On Friday 3rd September 2010 my iphone 3GS was stolen. Correction, more precisely at somewhere between 2.30AM and 4AM on Saturday 4th September my bag was rummaged through, in my tent, where I slept alone somewhere in a field 10 minutes drive from Moffat, Dumfries at Eden Festival.

What has happened since ranges from odd to some other emotions I think it’s easiest to group as extreme moodiness. The idea of losing your own personal possessions through no personal error is annoying. From pick pocketing on the airport train into Barcelona to car theft in any one of the six hundred and forty three random places it happens - like zoo car parks - ‘It’s my stuff’ is the initial thought. ‘Why is it any use to you?’ – ‘it’s probably drugs’, I tellingly and drolly murmured at the police when I reported my shit missing.

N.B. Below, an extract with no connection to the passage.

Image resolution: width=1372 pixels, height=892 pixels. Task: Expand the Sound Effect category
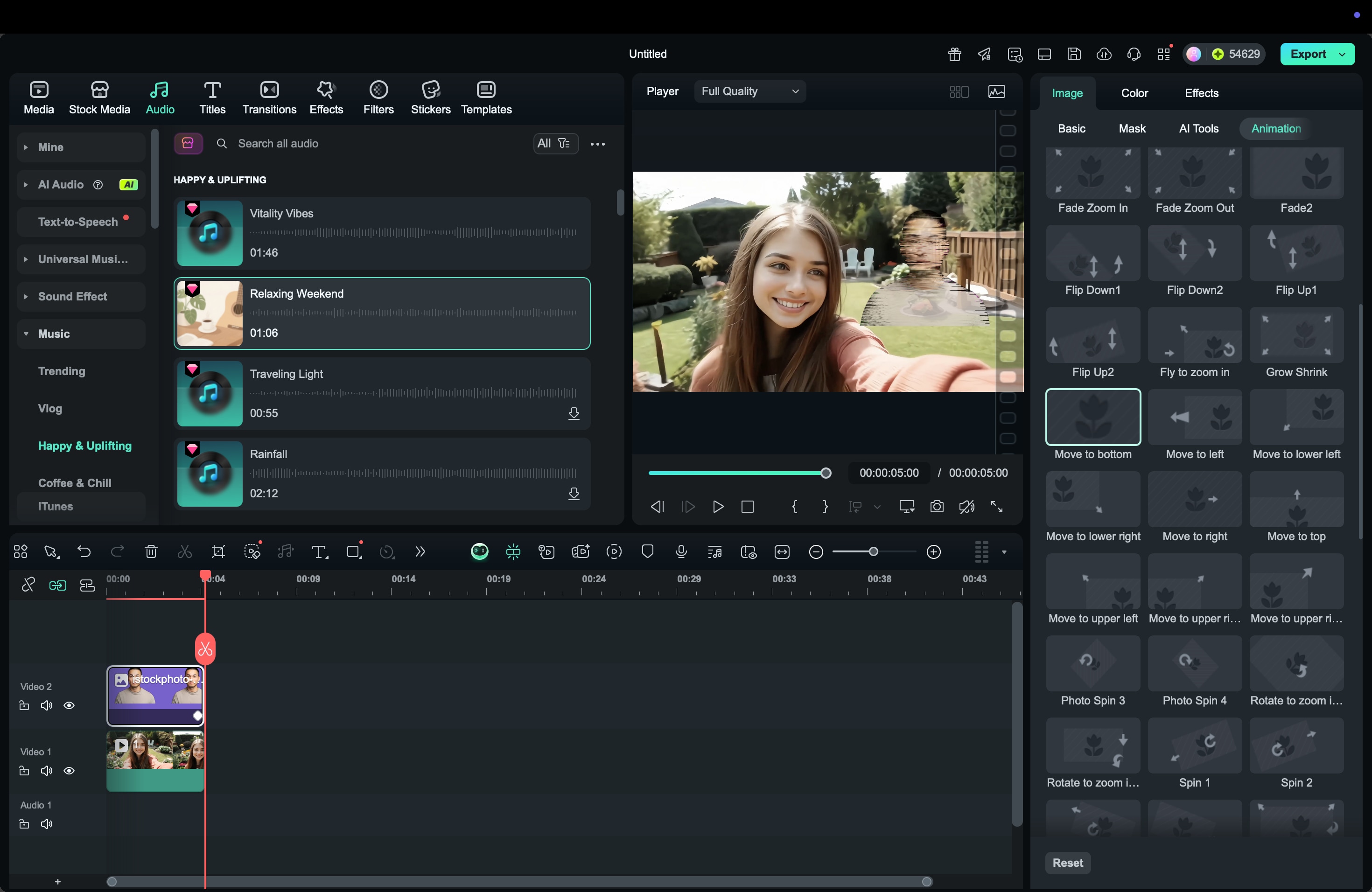click(x=26, y=296)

I’ve never been robbed before. Never personally anyway, my family went through the 80s and 90s living in Bris-UK’s-hot-spot-for-car-crime-tol (taken over by Leeds late 90s I believe) and we seemed to lose a car weekly. I remember mum and dad not coming home from the theatre because the Astra (navy, desirable) had been nabbed and was found ‘wrapped round a lamppost’. The image haunts still. But I’ve never been robbed. I’ve caught pickpockets three times actually opening zips and grabbing at bags, and the violation still wrangles. It’s this immediate subconscious feeling of ‘it’s not yours to touch, let alone take, and its shagging attached to me’. Often this is verbalised as noisy human noises.

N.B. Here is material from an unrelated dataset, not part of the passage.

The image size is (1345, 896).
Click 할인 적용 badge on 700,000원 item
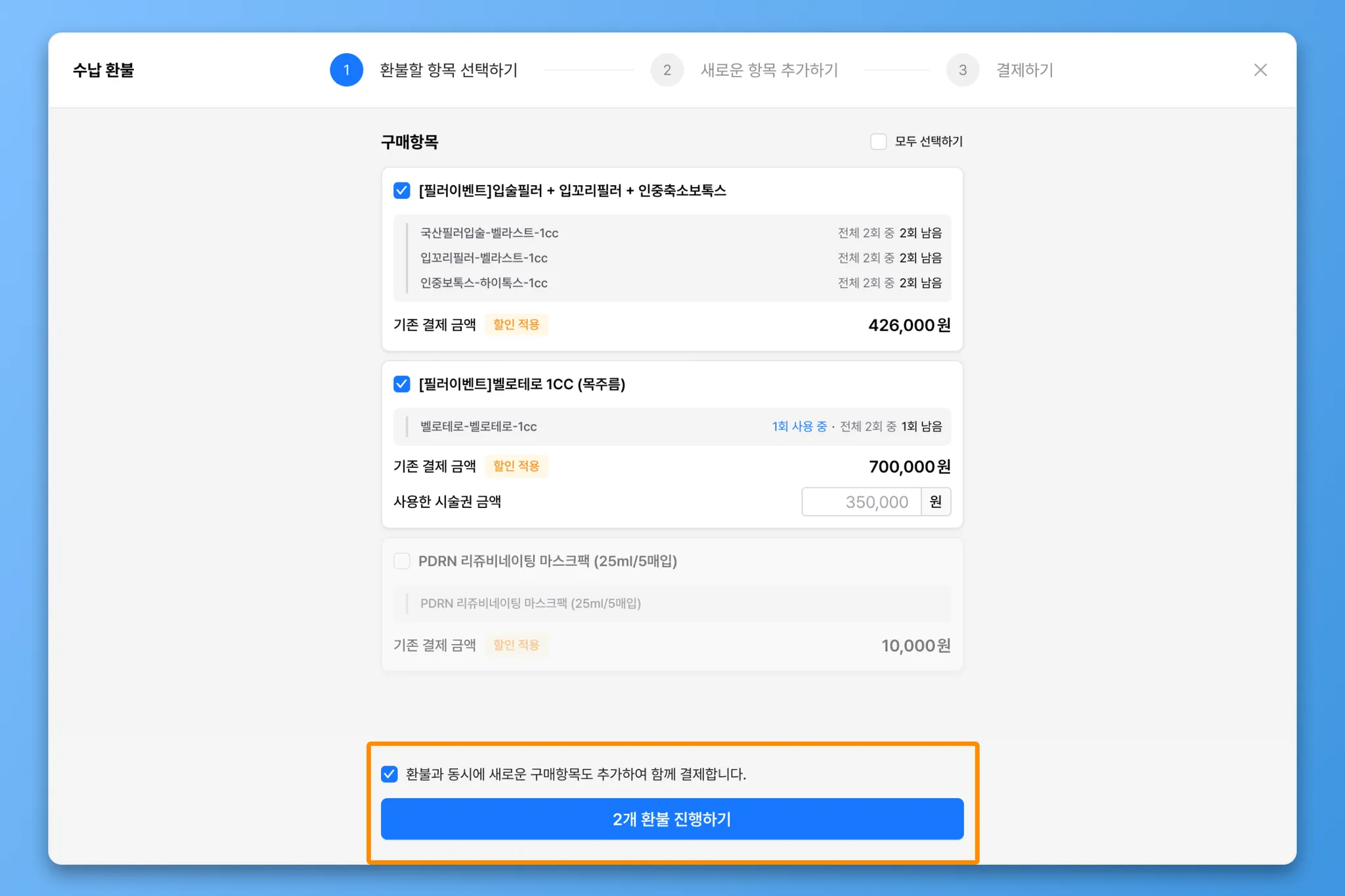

I’ve chosen not to use a phone for the rest of the week. Part in protest, partly so I didn’t get too het up that the Vodafone replacement sim didn’t arrive. It’s an odd one. I genuinely thoroughly still feel that I should be able to reach back in time, wake up at an opportune moment and scream blue murder (or purple theft) ... and snatch my wonder gadget back from the clutches of whichever kiniveing sludge living on the edge of a disused toilet left over from last year’s hippy fest covered in dead racoons and mouldy pigs ears is currently sitting in my tent. They’d be startled that that sleeping bag there contains a person who has possessions and genuinely believes it’s their right to keep them.

And my parents did eventually come home from the theatre; we had some hippy couple babysitting. I quite liked the drama. At four years old. Who would have thought?